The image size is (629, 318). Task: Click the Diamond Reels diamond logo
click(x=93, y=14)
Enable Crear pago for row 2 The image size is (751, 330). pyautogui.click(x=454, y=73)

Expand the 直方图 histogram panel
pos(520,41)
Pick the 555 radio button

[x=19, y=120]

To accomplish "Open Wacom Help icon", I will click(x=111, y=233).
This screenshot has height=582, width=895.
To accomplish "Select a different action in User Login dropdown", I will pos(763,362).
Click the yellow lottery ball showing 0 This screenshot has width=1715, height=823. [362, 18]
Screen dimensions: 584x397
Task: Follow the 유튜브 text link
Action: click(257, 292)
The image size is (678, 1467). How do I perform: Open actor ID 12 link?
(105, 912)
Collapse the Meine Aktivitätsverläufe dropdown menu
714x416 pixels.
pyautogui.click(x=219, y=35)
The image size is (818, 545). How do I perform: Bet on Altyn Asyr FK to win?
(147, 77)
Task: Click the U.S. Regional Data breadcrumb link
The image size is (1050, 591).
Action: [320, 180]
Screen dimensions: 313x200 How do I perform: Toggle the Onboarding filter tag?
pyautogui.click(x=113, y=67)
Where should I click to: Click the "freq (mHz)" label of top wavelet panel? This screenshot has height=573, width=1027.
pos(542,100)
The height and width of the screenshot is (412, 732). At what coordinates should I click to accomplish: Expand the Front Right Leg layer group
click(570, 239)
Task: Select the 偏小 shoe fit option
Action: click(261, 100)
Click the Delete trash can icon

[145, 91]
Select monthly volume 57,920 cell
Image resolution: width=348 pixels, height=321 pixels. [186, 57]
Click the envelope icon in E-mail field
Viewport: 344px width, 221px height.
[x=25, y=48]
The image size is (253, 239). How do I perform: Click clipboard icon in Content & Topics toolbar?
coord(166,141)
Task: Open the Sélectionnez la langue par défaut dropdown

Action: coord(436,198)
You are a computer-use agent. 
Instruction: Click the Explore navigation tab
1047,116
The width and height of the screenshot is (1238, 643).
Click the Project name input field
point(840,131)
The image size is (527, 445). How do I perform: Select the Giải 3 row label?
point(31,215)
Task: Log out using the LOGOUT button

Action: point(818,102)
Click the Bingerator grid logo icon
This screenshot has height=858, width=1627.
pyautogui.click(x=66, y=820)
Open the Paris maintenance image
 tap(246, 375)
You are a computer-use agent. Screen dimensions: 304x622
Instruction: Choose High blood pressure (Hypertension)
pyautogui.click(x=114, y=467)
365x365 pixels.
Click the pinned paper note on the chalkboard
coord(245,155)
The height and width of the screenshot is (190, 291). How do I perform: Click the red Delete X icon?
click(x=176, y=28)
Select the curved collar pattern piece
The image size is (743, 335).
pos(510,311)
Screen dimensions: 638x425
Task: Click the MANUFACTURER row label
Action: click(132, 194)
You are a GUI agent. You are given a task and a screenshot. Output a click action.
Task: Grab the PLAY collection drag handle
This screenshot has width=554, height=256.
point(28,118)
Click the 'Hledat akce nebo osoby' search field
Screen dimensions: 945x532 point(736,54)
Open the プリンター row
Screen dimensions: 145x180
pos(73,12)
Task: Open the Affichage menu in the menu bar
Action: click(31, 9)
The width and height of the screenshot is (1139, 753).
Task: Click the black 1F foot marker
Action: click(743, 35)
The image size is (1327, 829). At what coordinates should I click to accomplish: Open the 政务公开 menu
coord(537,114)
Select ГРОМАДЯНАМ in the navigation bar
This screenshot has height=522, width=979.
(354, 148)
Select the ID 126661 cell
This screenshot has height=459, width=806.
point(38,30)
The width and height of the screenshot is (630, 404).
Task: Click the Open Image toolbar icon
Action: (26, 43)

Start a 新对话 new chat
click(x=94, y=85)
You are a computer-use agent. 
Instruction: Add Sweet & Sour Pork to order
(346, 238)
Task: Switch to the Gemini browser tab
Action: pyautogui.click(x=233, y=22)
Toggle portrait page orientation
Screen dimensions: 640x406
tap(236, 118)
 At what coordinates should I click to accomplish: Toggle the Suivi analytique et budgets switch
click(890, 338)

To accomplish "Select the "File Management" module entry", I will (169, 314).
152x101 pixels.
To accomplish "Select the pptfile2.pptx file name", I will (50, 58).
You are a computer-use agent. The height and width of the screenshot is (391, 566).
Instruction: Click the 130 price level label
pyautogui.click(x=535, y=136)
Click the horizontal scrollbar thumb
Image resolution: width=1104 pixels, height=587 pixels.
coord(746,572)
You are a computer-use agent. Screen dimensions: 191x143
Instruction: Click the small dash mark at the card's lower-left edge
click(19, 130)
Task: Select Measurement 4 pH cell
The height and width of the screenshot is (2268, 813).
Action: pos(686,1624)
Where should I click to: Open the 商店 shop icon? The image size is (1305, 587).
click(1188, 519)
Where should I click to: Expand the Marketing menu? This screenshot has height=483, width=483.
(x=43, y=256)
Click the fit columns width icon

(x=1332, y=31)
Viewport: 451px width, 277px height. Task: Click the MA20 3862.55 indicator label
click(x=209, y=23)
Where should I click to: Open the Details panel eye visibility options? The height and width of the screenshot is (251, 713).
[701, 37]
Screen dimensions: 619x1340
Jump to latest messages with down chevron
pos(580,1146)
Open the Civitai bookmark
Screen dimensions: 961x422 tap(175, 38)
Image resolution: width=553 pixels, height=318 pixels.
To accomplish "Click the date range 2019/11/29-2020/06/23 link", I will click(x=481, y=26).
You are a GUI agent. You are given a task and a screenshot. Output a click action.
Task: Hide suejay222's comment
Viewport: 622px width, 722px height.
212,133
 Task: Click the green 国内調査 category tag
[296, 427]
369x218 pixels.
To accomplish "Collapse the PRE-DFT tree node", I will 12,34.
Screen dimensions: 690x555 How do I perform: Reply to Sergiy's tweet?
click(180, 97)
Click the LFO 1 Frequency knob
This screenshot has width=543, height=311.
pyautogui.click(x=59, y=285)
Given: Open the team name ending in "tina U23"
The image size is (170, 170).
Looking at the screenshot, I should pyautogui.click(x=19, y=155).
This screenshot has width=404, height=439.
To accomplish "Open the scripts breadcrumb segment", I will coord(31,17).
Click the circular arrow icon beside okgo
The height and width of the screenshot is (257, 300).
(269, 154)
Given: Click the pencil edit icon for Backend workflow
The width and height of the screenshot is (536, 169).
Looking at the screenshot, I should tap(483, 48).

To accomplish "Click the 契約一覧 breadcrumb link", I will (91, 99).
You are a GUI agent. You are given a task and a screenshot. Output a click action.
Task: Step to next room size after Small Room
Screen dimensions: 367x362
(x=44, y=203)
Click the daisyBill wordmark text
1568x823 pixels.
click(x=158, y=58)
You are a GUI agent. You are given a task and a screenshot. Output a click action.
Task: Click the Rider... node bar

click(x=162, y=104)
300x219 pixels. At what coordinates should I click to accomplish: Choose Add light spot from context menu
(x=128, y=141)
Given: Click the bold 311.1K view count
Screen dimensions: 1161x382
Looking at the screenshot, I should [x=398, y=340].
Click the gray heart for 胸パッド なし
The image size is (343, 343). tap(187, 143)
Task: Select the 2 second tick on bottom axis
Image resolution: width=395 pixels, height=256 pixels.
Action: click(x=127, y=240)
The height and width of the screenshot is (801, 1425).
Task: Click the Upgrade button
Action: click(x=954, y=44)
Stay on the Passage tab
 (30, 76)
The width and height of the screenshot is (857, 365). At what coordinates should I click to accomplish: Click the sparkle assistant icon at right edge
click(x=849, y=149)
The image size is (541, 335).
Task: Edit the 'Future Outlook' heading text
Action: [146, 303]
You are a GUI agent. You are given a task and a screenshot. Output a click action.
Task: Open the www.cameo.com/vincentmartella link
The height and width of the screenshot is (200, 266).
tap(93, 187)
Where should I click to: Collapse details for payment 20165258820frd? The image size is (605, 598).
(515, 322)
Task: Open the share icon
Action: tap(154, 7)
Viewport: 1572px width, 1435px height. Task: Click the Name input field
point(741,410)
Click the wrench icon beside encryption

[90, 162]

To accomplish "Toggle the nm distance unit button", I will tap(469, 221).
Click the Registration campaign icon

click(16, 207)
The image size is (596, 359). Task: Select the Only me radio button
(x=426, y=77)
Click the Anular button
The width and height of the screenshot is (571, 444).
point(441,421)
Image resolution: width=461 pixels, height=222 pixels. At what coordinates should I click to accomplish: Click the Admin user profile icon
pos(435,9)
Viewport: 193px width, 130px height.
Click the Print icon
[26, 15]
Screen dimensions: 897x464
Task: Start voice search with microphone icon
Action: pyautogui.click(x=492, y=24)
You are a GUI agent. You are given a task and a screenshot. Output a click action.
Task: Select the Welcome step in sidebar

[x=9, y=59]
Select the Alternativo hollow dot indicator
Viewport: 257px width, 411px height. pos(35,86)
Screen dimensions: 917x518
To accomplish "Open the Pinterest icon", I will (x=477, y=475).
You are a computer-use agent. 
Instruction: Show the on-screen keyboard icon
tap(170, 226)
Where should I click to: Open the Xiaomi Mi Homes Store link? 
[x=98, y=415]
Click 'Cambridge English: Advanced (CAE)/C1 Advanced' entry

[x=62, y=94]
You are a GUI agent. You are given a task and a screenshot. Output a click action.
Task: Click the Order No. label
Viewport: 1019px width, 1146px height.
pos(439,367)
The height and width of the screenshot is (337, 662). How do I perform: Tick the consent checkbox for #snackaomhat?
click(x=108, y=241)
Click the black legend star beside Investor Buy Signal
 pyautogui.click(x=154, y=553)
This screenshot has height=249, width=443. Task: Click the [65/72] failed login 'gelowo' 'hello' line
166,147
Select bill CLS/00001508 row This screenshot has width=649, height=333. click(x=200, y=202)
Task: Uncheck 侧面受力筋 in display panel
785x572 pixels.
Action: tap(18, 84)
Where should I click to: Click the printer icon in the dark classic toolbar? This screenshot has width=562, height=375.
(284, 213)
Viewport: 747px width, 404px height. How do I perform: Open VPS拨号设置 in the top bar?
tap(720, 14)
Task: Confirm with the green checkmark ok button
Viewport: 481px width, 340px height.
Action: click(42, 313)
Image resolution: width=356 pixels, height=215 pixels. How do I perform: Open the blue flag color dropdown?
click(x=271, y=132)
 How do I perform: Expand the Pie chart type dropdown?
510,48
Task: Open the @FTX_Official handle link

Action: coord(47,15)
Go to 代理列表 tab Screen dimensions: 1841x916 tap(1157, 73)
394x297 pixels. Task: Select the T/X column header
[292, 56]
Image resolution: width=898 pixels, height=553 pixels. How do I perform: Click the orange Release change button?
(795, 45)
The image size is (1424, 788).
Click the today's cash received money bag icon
■ ■ ■ ■
Work task: Count every line in the data that contains the word "will", then give that count and nothing else.

Result of the task: 10